Those hoping to block charter schools in Kentucky have used intense rhetoric, propaganda and, at times, blatant lies to mislead the public.
But as difficult as charter-school opponents try to make the issue seem, the charter-school concept is actually very simple. Charter schools are public schools; not some of them, but all of them. They receive funding in the same way that traditional public schools do: based on the number of children that attend. They do not charge tuition.
Any child may attend a charter school. In the event that applications for seats are greater than the number of seats available, names are randomly drawn to determine which students will be admitted. Charter schools are schools of parental choice; meaning no child is assigned to attend a charter school.
Charter-school opponents have said that charter schools are expensive and would divert funding from traditional public schools, but this is false.
Charter schools across the country on average receive fewer tax dollars than traditional public schools in the same school districts. The only public funding that charter schools receive is that which follows the children that attend charter schools.
This truth has tremendous significance for school funding; if no parents enroll their children in a charter school, that school would receive no funding and be forced to close.
That makes charter schools directly accountable to parents. If parents are unhappy with a charter school, they simply disenroll their child and send him to another public school.
Another tale spread by opponents is that charter schools lack accountability. In addition to the previously mentioned direct accountability to parents, the charter-school concept is fundamentally about performance accountability. In most states, charter schools are given some operational freedom that traditional public schools do not have — including freedom from collective bargaining agreements of teachers unions — but this freedom comes in exchange for increased academic accountability.

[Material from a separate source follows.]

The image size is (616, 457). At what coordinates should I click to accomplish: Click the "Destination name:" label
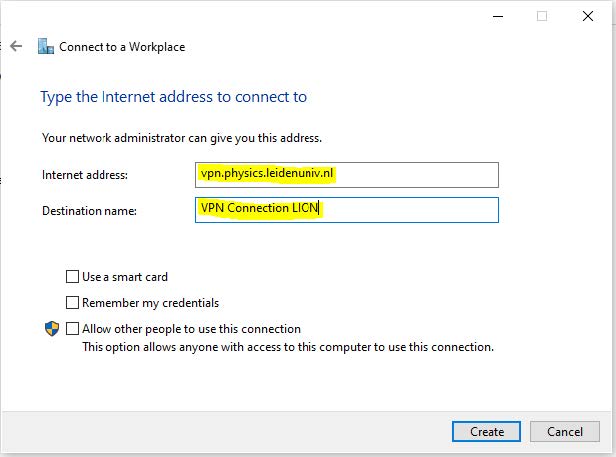[x=89, y=211]
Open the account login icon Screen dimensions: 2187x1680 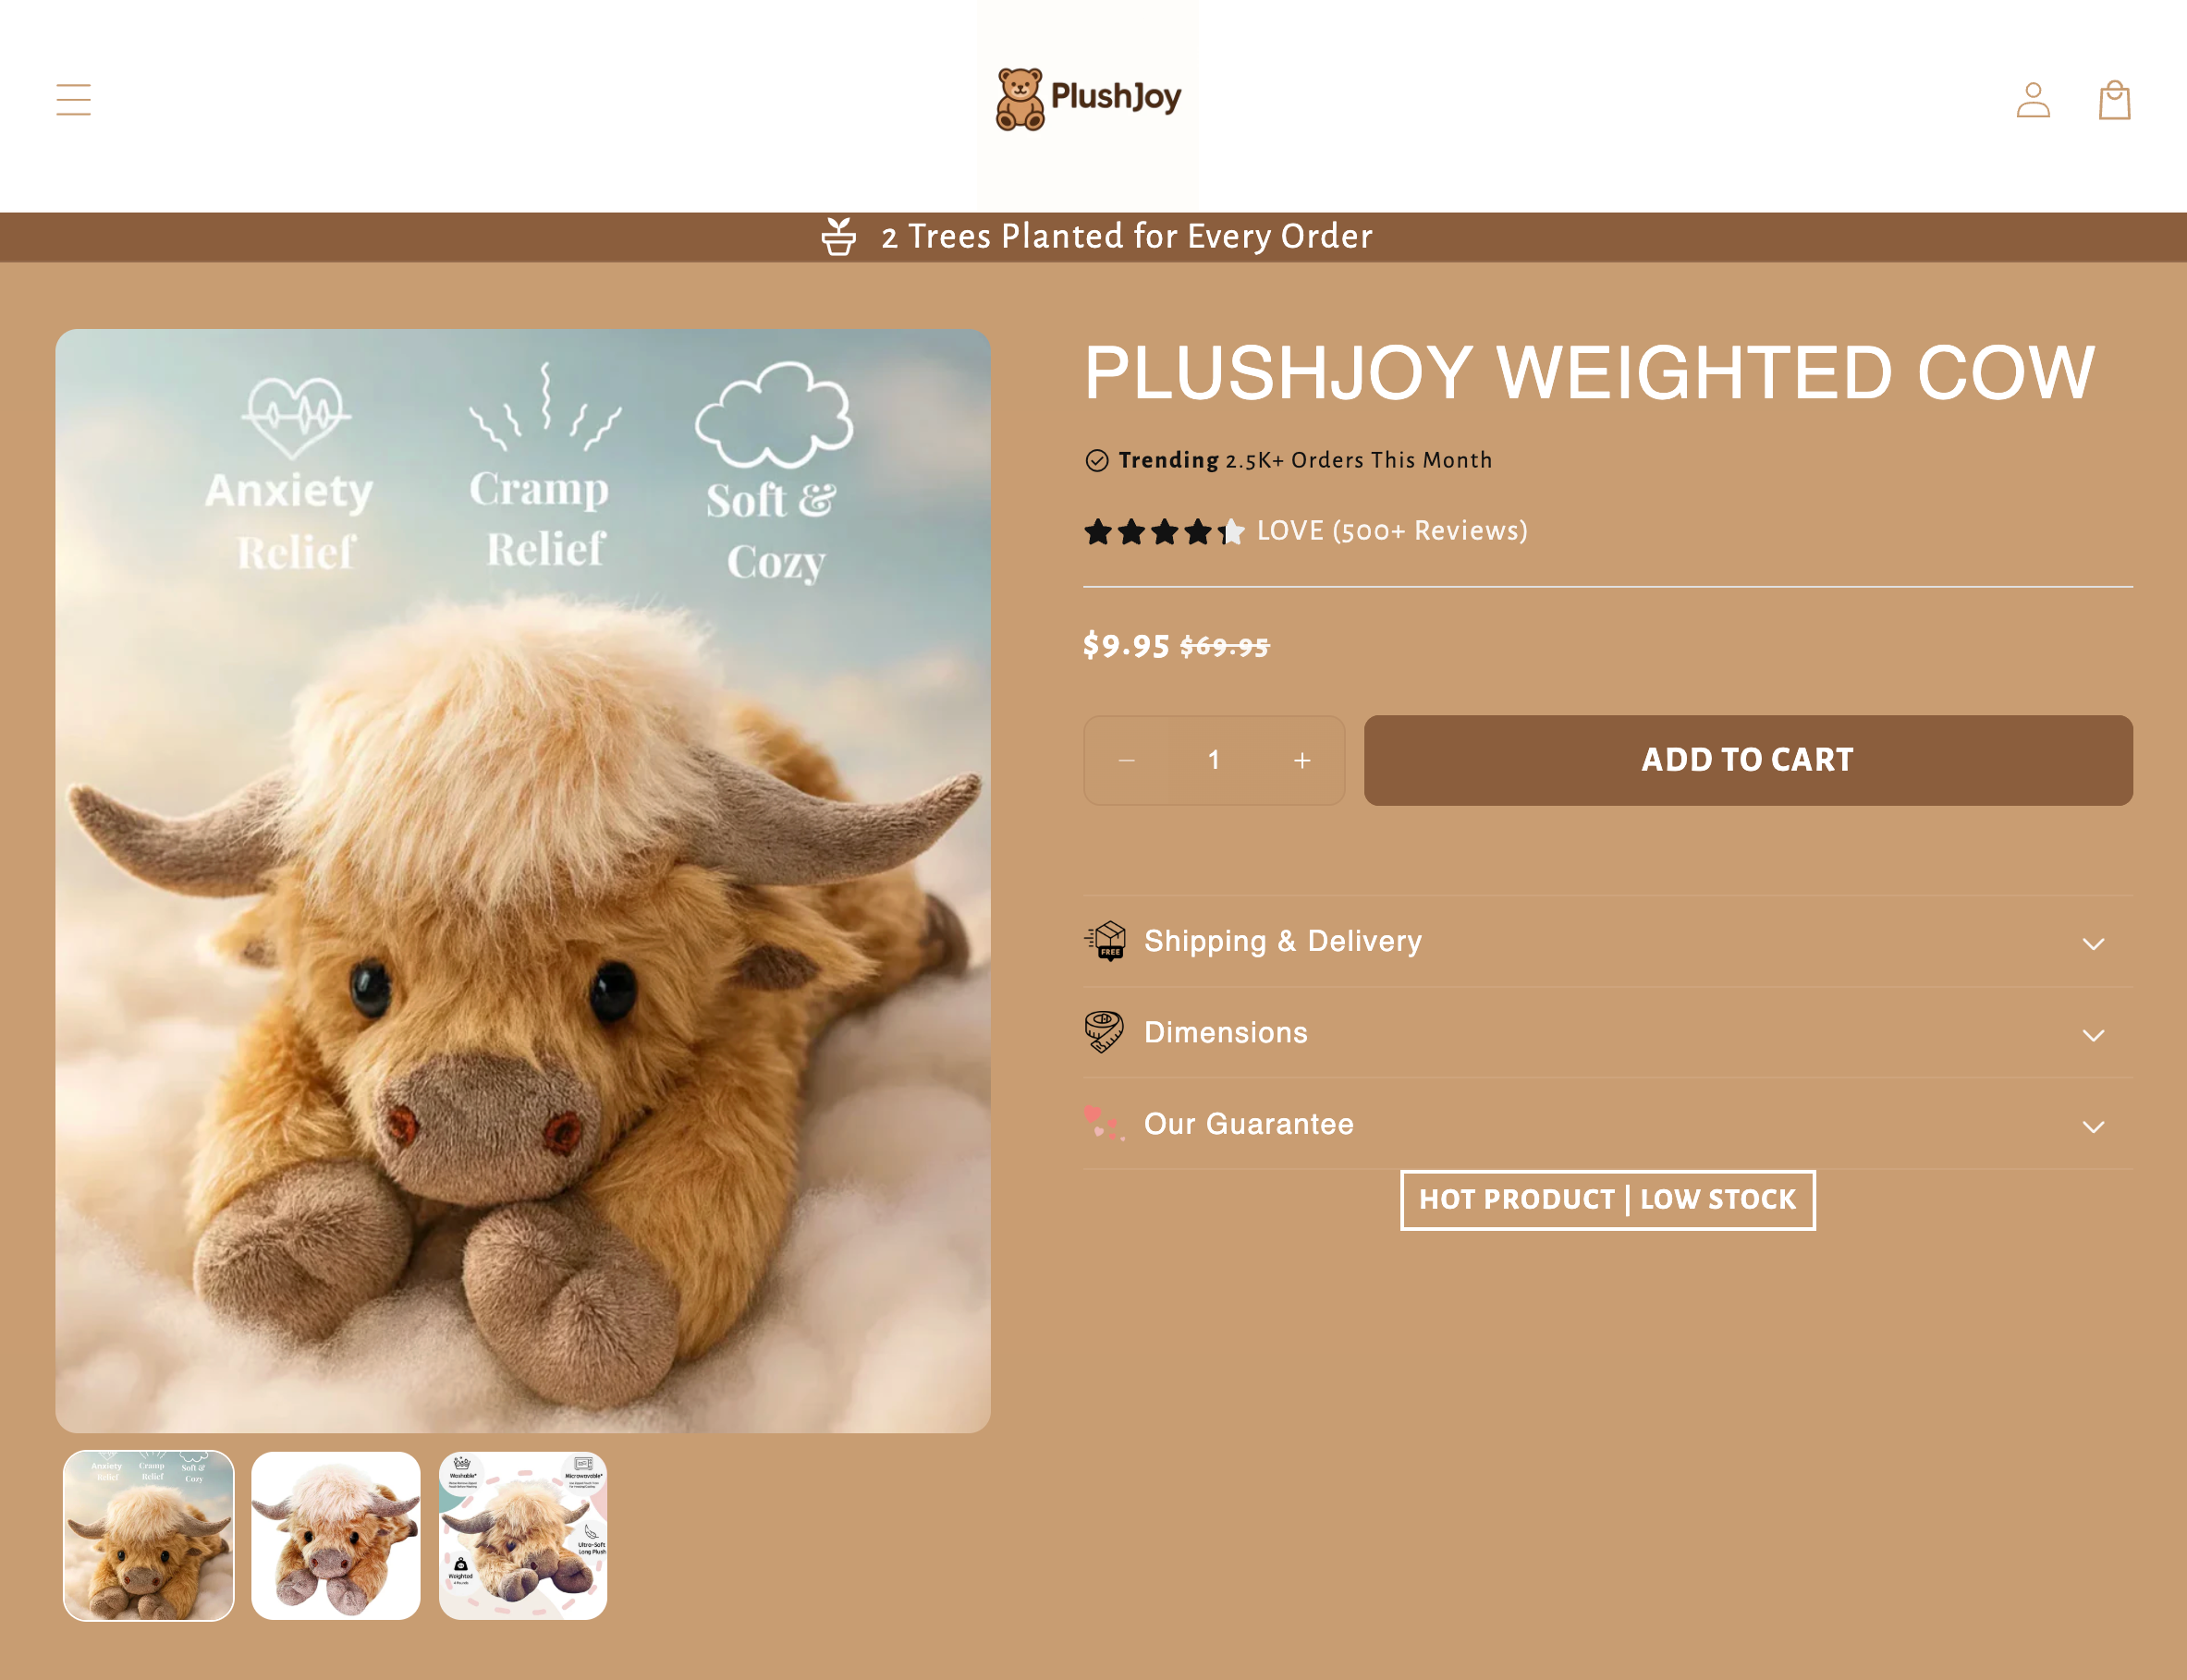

In Kentucky specifically, any reader of House Bill 77, which is under consideration by the House Education Committee, can see that a charter school would be held directly accountable for its performance to its charter authorizer, such as a local board of education or a state charter-school commission. Charter schools that do not meet agreed-upon standards would be closed. This is a much higher standard of accountability than any traditional public school.
Even with the passage of charter-school legislation, not one dollar would be moved to a charter school by the Kentucky General Assembly. The only way funds are transferred to a charter school is if a parent decides to enroll a child. So this debate is really about you. People like the president of Jefferson County Teachers' Association do not want to give parents the choice of sending children to a charter school. But why?
According to the recent commentary, Kentucky does not need charter schools. If this is the case and if parents are already happy with the quality and number of public-school options, parents will not enroll their children in the new schools. So why are JCTA and Kentucky Education Association leaders worried?
They know that while traditional public schools serve some children very well, thousands each year fall through the cracks in the system. And they know the parents of those children, if given the option, might jump at the opportunity to enroll their children in a new, innovative public charter school that meets their child's specific learning needs.
Giving the parents of children who are not being served well the opportunity to choose something different than their assigned traditional public school scares these leaders.
And while the teachers in those charter schools might not be dues-paying members of KEA or JCTA, and principals are not bound by the terms of a collective bargaining agreement, success in these schools could be a dose of reality union leadership just assumes parents never see.
So please don't be fooled by their rhetoric. They are fighting for their organizations' lives, not for what is best for Kentucky's children.